[Stored items]
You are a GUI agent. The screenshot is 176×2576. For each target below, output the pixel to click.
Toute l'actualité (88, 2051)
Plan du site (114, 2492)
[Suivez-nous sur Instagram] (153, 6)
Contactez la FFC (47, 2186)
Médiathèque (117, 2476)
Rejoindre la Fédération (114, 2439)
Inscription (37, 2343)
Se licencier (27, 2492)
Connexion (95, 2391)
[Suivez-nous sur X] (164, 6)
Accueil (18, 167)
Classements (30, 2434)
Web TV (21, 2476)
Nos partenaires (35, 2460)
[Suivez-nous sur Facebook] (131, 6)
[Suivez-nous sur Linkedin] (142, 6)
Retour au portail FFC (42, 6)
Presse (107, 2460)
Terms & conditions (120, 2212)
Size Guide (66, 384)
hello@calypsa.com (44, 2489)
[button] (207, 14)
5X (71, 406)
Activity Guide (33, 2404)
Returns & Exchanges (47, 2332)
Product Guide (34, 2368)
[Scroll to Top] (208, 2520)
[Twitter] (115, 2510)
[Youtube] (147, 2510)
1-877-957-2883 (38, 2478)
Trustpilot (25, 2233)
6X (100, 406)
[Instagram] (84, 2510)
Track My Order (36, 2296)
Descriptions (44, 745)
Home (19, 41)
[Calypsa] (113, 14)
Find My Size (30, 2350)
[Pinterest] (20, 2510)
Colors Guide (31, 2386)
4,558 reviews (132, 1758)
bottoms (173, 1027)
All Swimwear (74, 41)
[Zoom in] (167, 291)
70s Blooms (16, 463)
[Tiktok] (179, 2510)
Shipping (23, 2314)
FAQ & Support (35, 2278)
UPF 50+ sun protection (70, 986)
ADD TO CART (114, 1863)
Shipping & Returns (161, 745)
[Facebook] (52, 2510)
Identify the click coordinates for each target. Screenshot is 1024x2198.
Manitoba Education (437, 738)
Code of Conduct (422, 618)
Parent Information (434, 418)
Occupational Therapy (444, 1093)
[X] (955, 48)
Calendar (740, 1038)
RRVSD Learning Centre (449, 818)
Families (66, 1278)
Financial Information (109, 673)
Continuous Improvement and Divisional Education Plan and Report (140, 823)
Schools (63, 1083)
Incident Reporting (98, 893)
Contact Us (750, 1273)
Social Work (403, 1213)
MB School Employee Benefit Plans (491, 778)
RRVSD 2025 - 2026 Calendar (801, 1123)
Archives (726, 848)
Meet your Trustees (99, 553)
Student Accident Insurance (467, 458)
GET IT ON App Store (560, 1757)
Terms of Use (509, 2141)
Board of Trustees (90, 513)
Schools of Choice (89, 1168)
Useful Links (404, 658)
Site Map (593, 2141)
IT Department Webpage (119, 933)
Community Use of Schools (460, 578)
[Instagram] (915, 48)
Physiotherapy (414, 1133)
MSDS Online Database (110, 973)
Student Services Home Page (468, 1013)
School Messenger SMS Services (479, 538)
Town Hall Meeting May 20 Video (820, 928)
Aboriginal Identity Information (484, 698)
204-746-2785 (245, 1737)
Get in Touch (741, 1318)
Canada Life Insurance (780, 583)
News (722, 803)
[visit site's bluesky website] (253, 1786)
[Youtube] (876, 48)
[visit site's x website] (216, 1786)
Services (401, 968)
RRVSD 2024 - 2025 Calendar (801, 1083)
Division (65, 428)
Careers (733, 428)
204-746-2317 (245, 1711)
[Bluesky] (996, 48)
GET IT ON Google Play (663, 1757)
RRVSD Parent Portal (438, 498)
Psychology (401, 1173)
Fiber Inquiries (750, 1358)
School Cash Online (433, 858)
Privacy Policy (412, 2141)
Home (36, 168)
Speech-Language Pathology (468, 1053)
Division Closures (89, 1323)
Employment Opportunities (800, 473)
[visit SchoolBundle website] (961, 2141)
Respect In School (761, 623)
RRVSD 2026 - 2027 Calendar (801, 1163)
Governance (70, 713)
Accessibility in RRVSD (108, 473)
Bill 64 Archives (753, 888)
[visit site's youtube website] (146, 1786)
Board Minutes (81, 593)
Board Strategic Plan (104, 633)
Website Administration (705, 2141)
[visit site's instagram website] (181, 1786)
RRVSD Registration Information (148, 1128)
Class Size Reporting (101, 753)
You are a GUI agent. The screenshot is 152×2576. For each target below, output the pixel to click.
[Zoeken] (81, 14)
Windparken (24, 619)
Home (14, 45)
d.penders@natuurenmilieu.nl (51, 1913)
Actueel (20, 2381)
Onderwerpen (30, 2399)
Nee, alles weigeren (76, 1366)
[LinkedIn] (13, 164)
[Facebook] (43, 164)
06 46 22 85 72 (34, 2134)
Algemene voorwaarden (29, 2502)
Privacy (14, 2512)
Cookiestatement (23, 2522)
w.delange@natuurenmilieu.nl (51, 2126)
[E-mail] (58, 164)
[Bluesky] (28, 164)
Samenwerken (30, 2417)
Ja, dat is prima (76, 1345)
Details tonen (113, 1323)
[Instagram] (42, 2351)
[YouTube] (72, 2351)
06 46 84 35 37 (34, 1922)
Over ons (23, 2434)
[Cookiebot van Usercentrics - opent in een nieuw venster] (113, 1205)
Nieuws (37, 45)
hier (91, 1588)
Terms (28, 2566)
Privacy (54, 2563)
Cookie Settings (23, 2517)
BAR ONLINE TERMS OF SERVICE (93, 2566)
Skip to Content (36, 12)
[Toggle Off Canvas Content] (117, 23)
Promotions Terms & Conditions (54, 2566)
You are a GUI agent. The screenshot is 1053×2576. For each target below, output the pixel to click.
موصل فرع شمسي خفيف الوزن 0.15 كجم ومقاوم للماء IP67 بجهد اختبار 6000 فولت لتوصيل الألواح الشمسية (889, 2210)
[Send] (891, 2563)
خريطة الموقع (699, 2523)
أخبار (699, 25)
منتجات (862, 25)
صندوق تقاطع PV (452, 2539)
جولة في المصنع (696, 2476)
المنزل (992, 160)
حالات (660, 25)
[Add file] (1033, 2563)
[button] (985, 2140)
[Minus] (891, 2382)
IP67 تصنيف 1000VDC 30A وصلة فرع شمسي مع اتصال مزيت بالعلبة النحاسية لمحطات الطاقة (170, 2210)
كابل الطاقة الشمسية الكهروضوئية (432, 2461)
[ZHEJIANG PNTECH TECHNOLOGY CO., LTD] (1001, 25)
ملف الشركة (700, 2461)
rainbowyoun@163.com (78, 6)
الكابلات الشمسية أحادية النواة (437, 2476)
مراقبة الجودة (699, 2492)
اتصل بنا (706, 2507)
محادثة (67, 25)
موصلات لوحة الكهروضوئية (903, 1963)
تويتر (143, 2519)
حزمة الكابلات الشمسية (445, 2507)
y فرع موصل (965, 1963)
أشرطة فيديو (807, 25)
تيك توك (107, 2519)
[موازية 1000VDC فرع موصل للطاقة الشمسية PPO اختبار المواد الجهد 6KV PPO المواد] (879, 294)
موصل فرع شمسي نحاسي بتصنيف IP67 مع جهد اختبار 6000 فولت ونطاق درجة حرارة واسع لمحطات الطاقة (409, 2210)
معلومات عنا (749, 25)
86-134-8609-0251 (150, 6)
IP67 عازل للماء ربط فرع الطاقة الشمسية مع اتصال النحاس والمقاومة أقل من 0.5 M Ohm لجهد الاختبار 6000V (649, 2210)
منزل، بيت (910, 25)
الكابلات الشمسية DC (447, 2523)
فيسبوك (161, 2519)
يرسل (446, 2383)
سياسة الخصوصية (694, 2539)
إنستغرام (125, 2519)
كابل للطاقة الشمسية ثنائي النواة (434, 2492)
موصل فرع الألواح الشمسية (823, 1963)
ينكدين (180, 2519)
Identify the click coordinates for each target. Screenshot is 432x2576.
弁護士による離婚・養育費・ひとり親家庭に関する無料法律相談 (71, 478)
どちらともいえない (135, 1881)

## EXERCISE INSTRUCTIONS
The answer must consist of each line from the entries that contains the string "Identify".

## ANSWER FOR THE TASK
Identify the click coordinates for each target. Screenshot is 1024x2198.
Identify the click coordinates for each target. Screenshot is 432x2576.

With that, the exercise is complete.